El Santo, Bendito Sea, dijo: «Tened celos por Mí; si no fuera por la envidia, el mundo no existiría. Un hombre no plantaría una viña, ni se casaría ni construiría una casa» (Shoher Tob 37a). Pues todos estos asuntos surgen porque un hombre envidia a su compañero. Si construye una casa, entonces otra persona tendrá en mente hacer lo mismo, y así sucede con la esposa. Y como la perpetuación del mundo depende de la envidia, que dedique todas estas cualidades envidiosas a Dios. Si construye una casa, que construya en ella un espacio para el estudio de la Torá, un lugar de reunión para los sabios, un lugar donde se reciba a los invitados y un lugar donde se haga el bien a los hombres. Y así dijeron (Shohar Tov ibid). Si Abraham no hubiera tenido celos, no habría adquirido ambos mundos. ¿Y cómo fue envidioso? Le preguntó a Melquisedec : «¿Cómo saliste del Arca?». Y Melquisedec respondió: «Por la caridad que hicimos allí», dijo Abraham. A él le preguntó: "¿Qué clase de caridad podías hacer en el Arca? ¿Había pobres allí? No había nadie más que Noé y sus hijos, así que ¿a quién hacías caridad?". Melquisedec le respondió: "Con los animales, con las bestias y con las aves. No dormimos, sino que estuvimos dando de comer a todos estos seres vivientes toda la noche. En ese momento, Abraham dijo: «Si esta gente no hubiera hecho caridad con los animales, las bestias y las aves, no habrían salido del Arca, pero como hicieron justicia con ellos, salieron sanos y salvos. Entonces, yo, que haré justicia con todos los hijos de los hombres que son a imagen del Santo, Bendito sea, ¿no será esto aún más favorable a los ojos de Dios?». En ese momento, «Y plantó un tamarisco ( eshel ) en Beerseba» ( Génesis 21:33 ). (Los sabios toman cada letra de la palabra hebrea Eshel y dicen que la palabra Eshel significa un lugar donde los extranjeros pueden comer, beber y alojarse). De esta manera, un hombre debe, sin duda, aumentar su celo.

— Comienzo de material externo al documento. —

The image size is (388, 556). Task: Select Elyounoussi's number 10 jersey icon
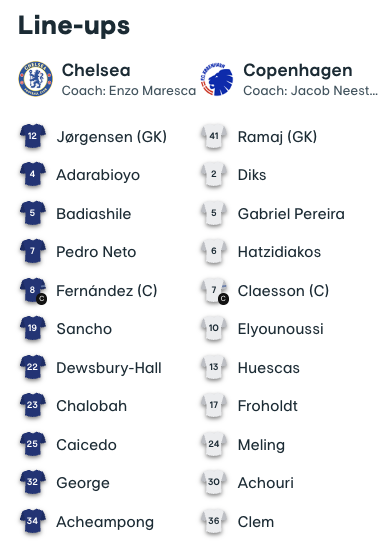[x=214, y=329]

Hay que ser celoso contra los pecadores y los malvados, luchar contra ellos y reprenderlos. Como dijeron nuestros Sabios: «Al hombre que cohabita con una mujer pagana, los celosos deben castigarlo» ( Sanedrín 81b ).

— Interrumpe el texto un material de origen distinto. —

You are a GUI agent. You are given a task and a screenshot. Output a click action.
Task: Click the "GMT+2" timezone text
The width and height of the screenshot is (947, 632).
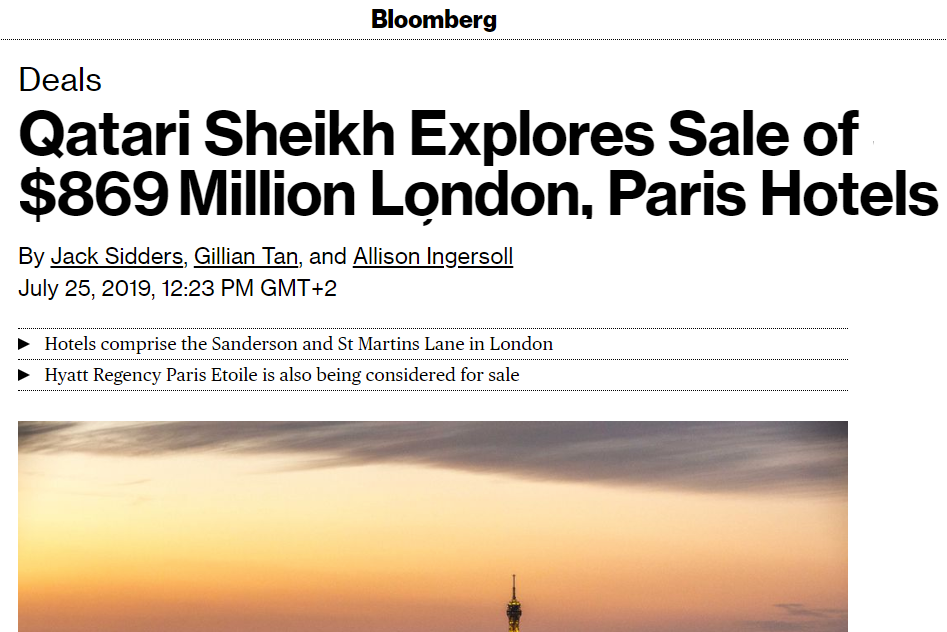pos(298,288)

Moisés sintió celos del egipcio, como se dice: «Y lo hirió» ( Éxodo 2:12 ). Así lo encontramos en el caso de Elías, cuando dijo: «He sentido un gran celo por el Señor, Dios de los ejércitos, porque los hijos de Israel han abandonado tu pacto» ( 1 Reyes 19:10 ). También se dice: «Porque sintió un gran celo por mí entre ellos» ( Números 25:11 ), y el Señor, bendito sea, le dio su recompensa por ello, como se dice: «¡He aquí, le doy mi pacto de paz!» ( Números 25:12 ). Y se dice: «…No temeréis a ningún hombre…» ( Deuteronomio 1:17 ). Ahora bien, quien reverencia al Señor, bendito sea, con gusto ofrecerá su vida por la santificación del nombre de Dios. Como está dicho: "El que esté del lado del Señor, venga a mí. Y todos los levitas se unieron a él" ( Éxodo 32:26 ), y además se dice: "Y cuando Finees, hijo de Eleazar, hijo del sacerdote Aarón, lo vio, se levantó de en medio de la congregación, y tomó una lanza en su mano" ( Números 25:7 ).
Es obligación de todo aquel que reverencia a Dios y es puro de corazón despertar celos al ver que «el poder de los príncipes y la nobleza se usa para cometer transgresiones». Y nuestros Sabios, su memoria sea una bendición, dijeron: «Todo brote violento que no comience con los grandes, no puede llamarse brote» ( Génesis Rabá 26:5 ). Como está escrito: «Sí, la mano de los príncipes y gobernantes ha sido la primera en esta infidelidad» ( Esdras 9:2 ).